__Your task__
I need the number of lines in the data that contain the word "height", and nothing beyond it.
Exercise input below:
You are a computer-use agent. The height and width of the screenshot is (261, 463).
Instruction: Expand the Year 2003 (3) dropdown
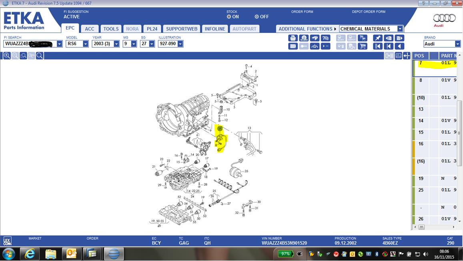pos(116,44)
End of Exercise input.
Exercise input below:
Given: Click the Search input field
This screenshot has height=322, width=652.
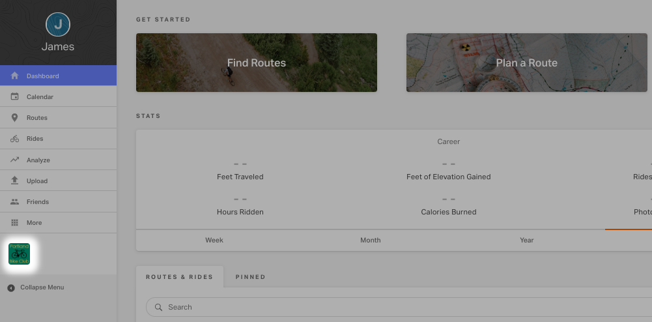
End of Exercise input.
Exercise input below:
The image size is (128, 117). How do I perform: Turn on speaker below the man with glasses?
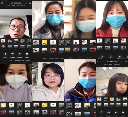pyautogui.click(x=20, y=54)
End of Exercise input.
__Output for this task__
2